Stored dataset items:
══════════

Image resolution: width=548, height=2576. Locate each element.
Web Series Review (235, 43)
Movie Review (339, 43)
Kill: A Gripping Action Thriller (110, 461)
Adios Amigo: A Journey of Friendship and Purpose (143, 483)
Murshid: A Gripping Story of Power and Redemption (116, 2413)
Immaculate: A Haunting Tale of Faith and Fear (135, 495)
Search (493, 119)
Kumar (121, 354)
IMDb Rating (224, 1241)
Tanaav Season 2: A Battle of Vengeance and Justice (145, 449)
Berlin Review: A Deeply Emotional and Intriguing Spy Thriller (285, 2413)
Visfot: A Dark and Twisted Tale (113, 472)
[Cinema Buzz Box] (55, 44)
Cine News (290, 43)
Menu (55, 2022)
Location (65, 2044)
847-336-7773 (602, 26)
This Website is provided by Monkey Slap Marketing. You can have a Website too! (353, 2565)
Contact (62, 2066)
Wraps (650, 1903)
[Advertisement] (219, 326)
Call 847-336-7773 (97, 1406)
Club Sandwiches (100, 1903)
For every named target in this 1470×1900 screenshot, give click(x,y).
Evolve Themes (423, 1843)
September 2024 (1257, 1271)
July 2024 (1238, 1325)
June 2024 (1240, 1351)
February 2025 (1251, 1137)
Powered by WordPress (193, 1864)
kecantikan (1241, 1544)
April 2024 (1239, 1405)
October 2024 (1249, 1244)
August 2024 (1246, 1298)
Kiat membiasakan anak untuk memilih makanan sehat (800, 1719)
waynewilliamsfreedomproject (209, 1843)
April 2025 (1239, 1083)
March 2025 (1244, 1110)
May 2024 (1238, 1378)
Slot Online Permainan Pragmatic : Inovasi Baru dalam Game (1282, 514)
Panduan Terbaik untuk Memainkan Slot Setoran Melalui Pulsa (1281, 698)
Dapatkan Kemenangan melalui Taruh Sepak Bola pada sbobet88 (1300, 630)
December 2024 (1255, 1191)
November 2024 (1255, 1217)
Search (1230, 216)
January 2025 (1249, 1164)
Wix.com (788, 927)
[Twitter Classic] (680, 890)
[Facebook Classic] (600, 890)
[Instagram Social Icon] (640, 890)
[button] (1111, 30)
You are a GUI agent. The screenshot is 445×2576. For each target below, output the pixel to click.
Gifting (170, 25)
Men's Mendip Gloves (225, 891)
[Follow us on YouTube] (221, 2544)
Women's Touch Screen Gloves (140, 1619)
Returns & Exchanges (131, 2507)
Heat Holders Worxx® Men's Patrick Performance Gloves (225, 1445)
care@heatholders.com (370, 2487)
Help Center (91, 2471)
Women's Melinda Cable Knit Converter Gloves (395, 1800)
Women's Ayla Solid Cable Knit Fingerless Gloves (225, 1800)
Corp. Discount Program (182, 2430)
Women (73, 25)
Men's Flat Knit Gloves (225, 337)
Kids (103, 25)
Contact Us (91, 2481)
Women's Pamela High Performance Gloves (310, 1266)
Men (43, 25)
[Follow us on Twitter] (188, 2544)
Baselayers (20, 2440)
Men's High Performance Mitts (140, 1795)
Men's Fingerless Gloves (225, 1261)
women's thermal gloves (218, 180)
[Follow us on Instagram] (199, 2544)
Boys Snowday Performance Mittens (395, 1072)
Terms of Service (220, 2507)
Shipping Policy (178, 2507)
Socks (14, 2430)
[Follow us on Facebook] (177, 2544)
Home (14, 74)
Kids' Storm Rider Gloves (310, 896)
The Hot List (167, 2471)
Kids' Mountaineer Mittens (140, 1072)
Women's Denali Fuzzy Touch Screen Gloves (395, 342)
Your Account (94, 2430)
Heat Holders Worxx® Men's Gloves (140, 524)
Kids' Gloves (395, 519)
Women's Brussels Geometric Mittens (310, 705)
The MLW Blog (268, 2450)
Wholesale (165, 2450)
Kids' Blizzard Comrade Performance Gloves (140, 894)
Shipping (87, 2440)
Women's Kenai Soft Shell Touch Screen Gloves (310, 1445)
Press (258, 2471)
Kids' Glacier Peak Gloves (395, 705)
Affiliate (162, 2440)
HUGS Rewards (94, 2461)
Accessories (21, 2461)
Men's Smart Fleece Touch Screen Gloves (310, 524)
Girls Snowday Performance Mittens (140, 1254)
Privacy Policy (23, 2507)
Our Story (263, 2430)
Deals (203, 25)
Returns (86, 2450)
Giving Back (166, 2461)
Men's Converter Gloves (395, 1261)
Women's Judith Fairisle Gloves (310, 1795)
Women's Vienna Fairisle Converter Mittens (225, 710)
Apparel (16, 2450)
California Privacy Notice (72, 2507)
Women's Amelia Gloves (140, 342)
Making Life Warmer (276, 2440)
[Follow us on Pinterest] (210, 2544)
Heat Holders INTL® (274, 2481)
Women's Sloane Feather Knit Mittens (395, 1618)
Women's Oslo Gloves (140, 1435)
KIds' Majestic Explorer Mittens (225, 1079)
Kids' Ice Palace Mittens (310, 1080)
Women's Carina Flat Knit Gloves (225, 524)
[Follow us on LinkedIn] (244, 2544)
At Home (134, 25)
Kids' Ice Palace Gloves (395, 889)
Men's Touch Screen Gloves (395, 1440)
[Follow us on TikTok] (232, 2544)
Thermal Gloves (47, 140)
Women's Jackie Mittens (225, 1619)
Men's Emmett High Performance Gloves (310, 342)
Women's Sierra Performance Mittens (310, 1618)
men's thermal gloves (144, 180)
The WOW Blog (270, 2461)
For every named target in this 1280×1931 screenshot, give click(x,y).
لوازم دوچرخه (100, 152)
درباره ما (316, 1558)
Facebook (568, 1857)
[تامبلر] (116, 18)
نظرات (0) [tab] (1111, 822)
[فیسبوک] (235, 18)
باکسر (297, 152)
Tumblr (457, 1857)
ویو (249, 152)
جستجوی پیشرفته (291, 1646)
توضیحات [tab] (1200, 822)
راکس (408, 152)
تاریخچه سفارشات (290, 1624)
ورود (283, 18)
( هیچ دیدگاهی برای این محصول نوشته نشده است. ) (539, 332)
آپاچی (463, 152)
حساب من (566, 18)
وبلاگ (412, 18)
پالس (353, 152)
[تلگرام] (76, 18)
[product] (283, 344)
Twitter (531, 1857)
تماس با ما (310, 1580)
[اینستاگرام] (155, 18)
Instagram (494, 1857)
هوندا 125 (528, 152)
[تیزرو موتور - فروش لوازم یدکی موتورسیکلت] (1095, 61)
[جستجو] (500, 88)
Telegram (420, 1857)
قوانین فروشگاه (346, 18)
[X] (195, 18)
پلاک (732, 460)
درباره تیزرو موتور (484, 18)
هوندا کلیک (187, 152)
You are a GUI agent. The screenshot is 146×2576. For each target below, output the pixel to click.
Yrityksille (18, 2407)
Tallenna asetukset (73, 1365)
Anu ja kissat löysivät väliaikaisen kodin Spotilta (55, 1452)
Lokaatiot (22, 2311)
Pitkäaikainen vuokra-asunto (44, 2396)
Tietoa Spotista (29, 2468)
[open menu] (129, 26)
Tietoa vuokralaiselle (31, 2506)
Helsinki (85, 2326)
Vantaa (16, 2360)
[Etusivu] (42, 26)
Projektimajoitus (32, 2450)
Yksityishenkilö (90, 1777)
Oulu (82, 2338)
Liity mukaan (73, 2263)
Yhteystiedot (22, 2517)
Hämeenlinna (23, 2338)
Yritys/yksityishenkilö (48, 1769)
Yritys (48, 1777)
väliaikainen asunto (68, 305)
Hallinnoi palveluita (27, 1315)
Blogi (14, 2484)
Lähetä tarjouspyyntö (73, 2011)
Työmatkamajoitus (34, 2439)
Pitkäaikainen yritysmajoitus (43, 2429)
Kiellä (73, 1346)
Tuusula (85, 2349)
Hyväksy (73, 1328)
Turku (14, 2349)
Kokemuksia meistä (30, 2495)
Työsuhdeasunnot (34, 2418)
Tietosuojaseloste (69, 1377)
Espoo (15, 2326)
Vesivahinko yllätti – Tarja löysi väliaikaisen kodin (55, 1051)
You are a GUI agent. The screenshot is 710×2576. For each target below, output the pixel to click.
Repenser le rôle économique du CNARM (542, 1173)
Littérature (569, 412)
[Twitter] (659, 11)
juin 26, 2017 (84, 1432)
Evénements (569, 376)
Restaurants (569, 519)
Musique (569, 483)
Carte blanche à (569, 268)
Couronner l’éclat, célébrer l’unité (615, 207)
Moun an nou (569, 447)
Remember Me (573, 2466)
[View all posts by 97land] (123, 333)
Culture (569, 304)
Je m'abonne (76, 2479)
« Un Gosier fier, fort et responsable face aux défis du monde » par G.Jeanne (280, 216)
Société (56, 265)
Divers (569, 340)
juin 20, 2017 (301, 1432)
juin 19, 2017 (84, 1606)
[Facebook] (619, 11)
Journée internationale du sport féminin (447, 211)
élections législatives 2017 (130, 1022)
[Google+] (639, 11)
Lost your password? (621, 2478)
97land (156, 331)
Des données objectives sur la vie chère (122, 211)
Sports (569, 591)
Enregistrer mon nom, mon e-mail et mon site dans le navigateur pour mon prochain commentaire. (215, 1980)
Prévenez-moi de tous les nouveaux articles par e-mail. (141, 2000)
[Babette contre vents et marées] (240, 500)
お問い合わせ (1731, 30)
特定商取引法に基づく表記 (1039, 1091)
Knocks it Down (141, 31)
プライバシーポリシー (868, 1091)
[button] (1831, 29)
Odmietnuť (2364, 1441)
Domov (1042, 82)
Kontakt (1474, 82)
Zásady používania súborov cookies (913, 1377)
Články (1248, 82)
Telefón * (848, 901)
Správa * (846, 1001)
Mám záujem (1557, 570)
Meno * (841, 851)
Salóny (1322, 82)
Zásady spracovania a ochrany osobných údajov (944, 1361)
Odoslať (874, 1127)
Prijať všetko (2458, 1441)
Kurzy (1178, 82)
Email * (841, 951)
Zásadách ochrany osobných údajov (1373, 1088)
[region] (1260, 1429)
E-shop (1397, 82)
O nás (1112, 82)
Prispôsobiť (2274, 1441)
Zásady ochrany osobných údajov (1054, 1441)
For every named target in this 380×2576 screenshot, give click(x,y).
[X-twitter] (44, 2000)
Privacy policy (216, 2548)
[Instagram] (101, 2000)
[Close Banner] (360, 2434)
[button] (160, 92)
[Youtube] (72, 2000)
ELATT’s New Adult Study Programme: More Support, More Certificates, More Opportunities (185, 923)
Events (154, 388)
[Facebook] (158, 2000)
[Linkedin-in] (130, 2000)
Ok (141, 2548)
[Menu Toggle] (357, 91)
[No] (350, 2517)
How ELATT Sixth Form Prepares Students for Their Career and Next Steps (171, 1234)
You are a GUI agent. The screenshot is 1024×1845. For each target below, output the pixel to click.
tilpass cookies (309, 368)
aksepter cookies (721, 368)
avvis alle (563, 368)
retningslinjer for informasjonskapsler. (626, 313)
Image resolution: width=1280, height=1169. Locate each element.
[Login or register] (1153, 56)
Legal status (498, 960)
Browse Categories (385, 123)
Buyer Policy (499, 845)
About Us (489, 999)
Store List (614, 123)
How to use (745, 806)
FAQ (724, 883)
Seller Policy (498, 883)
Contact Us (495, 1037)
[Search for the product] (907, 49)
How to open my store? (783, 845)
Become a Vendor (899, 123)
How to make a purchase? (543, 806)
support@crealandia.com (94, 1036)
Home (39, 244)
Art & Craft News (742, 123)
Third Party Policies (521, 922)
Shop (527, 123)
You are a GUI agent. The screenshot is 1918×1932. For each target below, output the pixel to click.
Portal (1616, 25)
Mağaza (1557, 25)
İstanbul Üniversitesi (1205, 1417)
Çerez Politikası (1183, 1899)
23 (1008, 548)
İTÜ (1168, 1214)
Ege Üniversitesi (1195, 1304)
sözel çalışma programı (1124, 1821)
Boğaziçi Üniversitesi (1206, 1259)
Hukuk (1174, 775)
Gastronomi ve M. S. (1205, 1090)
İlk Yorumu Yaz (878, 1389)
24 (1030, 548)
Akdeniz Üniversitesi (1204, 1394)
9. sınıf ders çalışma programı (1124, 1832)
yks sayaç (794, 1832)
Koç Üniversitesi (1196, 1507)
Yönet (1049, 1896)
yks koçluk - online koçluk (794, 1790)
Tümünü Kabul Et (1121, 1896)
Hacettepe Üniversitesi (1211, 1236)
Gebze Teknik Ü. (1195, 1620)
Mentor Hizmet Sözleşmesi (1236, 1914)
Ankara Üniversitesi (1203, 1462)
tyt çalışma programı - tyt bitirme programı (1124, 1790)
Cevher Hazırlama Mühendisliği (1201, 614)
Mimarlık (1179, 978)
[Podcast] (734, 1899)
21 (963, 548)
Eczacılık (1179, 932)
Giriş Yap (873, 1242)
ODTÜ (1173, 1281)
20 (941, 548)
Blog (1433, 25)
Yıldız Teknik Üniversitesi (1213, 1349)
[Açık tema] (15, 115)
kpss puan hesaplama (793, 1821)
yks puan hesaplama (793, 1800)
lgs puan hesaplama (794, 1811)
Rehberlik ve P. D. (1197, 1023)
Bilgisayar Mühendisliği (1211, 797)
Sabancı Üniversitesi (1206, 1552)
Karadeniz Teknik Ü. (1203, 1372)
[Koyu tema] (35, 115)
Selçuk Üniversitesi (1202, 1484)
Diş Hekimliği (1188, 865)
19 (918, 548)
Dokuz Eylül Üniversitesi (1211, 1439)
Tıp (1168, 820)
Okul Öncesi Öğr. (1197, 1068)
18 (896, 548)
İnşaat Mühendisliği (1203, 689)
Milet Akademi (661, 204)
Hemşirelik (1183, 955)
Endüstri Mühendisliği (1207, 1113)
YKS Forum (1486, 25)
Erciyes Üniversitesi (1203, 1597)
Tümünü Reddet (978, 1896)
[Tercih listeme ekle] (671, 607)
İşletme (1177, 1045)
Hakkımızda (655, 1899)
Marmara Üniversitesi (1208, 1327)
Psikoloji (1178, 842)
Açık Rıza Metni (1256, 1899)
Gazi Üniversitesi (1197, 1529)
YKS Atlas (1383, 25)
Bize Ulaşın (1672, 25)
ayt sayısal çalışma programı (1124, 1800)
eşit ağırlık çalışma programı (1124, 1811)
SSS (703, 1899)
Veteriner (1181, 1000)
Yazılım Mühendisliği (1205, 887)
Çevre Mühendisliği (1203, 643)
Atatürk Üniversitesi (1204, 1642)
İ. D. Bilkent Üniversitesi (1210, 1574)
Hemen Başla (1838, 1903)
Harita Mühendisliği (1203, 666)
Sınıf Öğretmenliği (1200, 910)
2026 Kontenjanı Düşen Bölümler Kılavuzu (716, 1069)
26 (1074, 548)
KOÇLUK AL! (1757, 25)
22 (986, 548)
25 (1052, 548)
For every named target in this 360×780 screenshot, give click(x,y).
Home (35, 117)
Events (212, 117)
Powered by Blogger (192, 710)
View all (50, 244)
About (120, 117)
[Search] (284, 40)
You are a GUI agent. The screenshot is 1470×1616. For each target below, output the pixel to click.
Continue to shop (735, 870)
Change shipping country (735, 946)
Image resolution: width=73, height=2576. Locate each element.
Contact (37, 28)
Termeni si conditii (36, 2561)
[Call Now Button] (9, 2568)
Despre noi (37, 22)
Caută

══════════

== Your objective ==
The lines above from the one with "Immaculate: A Haunting" through the one with "March 2025 (1244, 1110)" are to be duplicated exactly, ends included, with nothing added.

== Your response ==
Immaculate: A Haunting Tale of Faith and Fear (135, 495)
Search (493, 119)
Kumar (121, 354)
IMDb Rating (224, 1241)
Tanaav Season 2: A Battle of Vengeance and Justice (145, 449)
Berlin Review: A Deeply Emotional and Intriguing Spy Thriller (285, 2413)
Visfot: A Dark and Twisted Tale (113, 472)
[Cinema Buzz Box] (55, 44)
Cine News (290, 43)
Menu (55, 2022)
Location (65, 2044)
847-336-7773 (602, 26)
This Website is provided by Monkey Slap Marketing. You can have a Website too! (353, 2565)
Contact (62, 2066)
Wraps (650, 1903)
[Advertisement] (219, 326)
Call 847-336-7773 (97, 1406)
Club Sandwiches (100, 1903)
For every named target in this 1470×1900 screenshot, give click(x,y).
Evolve Themes (423, 1843)
September 2024 (1257, 1271)
July 2024 (1238, 1325)
June 2024 (1240, 1351)
February 2025 (1251, 1137)
Powered by WordPress (193, 1864)
kecantikan (1241, 1544)
April 2024 (1239, 1405)
October 2024 (1249, 1244)
August 2024 (1246, 1298)
Kiat membiasakan anak untuk memilih makanan sehat (800, 1719)
waynewilliamsfreedomproject (209, 1843)
April 2025 (1239, 1083)
March 2025 (1244, 1110)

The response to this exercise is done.